▶ **Dataset**

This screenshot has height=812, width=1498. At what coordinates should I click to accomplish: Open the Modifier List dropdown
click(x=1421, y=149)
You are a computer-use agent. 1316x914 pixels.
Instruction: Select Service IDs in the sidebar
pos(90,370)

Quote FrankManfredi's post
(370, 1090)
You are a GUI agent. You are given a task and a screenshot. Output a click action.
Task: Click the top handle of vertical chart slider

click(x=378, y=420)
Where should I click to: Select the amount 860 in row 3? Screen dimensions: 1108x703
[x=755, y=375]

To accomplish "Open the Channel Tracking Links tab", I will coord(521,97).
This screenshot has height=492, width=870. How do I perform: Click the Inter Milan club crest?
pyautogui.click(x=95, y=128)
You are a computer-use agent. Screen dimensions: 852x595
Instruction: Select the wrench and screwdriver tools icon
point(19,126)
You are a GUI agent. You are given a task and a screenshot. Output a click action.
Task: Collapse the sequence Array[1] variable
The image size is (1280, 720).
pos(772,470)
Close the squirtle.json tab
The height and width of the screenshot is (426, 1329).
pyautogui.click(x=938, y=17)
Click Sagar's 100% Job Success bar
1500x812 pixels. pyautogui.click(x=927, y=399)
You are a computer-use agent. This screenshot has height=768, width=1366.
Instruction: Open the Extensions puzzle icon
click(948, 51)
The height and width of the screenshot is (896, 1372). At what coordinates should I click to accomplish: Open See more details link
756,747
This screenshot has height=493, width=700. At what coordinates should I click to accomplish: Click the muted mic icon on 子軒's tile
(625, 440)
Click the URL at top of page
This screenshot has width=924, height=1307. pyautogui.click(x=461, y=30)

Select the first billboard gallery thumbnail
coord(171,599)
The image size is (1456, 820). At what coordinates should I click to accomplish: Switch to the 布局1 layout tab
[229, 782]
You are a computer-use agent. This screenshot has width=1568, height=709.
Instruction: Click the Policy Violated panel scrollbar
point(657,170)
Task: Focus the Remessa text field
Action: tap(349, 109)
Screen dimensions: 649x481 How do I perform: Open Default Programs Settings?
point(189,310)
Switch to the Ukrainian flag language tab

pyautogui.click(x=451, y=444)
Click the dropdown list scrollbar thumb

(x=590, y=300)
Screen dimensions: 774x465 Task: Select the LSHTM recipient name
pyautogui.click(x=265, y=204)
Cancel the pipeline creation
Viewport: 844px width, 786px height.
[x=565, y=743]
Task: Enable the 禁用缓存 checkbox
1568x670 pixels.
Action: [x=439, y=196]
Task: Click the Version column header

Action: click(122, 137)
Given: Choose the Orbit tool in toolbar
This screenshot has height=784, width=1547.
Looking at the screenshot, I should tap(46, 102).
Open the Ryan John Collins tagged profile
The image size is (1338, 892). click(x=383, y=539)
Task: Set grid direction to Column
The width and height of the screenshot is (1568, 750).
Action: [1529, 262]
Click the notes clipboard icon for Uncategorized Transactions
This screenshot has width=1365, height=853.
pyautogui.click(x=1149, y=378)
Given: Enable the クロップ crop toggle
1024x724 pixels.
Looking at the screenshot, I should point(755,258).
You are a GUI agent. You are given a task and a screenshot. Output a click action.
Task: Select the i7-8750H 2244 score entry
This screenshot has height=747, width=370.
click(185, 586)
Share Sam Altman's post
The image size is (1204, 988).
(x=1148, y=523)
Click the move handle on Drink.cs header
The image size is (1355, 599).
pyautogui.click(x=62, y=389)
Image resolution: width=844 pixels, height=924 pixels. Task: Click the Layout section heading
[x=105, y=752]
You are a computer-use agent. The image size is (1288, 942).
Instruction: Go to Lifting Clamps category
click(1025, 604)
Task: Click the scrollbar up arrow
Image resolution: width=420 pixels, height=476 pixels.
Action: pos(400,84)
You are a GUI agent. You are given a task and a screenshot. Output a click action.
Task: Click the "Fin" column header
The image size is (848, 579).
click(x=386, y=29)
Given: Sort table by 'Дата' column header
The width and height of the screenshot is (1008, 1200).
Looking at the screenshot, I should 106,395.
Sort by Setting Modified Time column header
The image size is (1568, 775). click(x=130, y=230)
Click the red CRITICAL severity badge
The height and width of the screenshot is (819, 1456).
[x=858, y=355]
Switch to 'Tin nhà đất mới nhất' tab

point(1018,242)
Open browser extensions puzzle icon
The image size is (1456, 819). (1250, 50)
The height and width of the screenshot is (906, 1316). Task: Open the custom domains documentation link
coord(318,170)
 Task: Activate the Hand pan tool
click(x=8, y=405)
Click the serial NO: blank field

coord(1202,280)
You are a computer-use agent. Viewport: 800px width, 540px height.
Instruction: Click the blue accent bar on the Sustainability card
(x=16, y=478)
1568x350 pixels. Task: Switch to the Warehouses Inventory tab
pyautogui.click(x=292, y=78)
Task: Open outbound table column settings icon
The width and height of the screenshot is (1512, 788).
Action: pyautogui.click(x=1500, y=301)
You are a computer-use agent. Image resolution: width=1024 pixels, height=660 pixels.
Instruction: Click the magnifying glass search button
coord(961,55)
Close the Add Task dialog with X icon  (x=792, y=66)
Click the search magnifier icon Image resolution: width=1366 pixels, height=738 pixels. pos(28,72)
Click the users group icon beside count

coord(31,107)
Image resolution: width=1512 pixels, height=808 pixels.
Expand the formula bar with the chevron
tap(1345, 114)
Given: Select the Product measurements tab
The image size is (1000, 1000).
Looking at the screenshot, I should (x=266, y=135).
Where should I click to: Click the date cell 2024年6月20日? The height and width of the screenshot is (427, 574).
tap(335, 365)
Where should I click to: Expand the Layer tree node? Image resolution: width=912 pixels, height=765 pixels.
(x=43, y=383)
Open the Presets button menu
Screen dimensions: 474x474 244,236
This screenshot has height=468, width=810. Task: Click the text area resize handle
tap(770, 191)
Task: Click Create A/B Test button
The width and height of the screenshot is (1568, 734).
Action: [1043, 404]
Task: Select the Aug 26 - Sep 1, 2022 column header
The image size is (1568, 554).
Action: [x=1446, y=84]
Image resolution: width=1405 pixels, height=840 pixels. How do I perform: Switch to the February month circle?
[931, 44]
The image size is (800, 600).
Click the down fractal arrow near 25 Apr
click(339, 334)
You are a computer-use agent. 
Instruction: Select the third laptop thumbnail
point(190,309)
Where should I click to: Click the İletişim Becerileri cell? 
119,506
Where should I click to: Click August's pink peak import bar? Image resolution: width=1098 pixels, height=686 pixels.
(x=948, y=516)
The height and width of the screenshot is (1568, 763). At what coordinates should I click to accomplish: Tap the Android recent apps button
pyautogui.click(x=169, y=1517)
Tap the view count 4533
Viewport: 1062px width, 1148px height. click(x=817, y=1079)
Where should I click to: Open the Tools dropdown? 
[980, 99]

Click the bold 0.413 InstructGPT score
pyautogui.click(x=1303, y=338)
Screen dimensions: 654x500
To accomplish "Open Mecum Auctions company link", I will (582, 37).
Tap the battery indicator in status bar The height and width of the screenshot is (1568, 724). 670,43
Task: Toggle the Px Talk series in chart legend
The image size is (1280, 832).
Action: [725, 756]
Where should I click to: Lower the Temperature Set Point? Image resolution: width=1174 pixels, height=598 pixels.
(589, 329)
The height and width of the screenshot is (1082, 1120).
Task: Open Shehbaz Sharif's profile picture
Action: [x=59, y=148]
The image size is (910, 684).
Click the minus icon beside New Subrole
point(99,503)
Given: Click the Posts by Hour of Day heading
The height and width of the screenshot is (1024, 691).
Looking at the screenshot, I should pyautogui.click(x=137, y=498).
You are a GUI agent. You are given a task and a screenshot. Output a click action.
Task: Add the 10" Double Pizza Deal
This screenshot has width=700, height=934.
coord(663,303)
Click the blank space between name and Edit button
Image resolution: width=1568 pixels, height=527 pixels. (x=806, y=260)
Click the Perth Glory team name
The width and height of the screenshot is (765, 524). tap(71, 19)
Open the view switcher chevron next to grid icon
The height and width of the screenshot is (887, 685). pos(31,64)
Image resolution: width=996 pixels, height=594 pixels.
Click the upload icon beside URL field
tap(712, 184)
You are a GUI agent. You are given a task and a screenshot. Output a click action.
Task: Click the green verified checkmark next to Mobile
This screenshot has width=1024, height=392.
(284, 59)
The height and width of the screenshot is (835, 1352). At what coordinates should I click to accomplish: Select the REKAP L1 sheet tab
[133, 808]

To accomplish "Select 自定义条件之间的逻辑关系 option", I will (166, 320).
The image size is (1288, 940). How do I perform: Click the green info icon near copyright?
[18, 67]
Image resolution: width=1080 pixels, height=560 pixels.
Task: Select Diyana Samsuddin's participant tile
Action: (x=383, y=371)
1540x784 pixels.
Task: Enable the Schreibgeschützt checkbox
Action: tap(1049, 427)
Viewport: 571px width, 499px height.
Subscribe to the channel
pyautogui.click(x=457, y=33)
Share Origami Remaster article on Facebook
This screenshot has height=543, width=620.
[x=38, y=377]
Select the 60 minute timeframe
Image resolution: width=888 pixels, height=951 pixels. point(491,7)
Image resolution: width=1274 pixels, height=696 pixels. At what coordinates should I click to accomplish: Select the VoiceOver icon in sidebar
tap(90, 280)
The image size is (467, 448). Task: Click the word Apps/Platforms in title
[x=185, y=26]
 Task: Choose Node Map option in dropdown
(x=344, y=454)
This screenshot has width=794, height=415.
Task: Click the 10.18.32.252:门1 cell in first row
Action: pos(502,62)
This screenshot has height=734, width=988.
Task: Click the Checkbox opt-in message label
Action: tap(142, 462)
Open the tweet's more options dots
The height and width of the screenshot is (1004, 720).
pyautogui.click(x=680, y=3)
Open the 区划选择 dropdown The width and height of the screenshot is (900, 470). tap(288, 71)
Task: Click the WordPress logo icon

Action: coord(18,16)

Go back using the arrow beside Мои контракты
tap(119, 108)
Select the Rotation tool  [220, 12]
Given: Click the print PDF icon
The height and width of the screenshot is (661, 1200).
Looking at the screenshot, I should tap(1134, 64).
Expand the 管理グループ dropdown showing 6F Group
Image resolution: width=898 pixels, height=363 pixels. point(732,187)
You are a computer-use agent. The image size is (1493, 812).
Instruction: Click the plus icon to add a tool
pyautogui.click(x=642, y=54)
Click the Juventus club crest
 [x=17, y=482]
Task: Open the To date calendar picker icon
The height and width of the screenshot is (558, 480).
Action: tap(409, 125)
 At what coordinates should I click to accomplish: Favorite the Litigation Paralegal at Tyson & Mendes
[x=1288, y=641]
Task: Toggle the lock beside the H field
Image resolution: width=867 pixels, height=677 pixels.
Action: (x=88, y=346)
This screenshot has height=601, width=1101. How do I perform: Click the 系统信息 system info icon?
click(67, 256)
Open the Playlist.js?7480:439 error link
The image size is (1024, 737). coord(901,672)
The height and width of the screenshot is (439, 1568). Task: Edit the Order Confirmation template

▶ **What this task involves**
Can you rewrite the stretch from the line containing "Task: Click the WordPress logo icon" through the end of the records, changing "Juventus" to "Torino" and leaving everything else unchanged?

▶ **In response**
Task: Click the WordPress logo icon

Action: coord(18,16)

Go back using the arrow beside Мои контракты
tap(119, 108)
Select the Rotation tool  [220, 12]
Given: Click the print PDF icon
The height and width of the screenshot is (661, 1200).
Looking at the screenshot, I should tap(1134, 64).
Expand the 管理グループ dropdown showing 6F Group
Image resolution: width=898 pixels, height=363 pixels. point(732,187)
You are a computer-use agent. The image size is (1493, 812).
Instruction: Click the plus icon to add a tool
pyautogui.click(x=642, y=54)
Click the Torino club crest
 [x=17, y=482]
Task: Open the To date calendar picker icon
The height and width of the screenshot is (558, 480).
Action: tap(409, 125)
 At what coordinates should I click to accomplish: Favorite the Litigation Paralegal at Tyson & Mendes
[x=1288, y=641]
Task: Toggle the lock beside the H field
Image resolution: width=867 pixels, height=677 pixels.
Action: (x=88, y=346)
This screenshot has height=601, width=1101. How do I perform: Click the 系统信息 system info icon?
click(67, 256)
Open the Playlist.js?7480:439 error link
The image size is (1024, 737). coord(901,672)
The height and width of the screenshot is (439, 1568). Task: Edit the Order Confirmation template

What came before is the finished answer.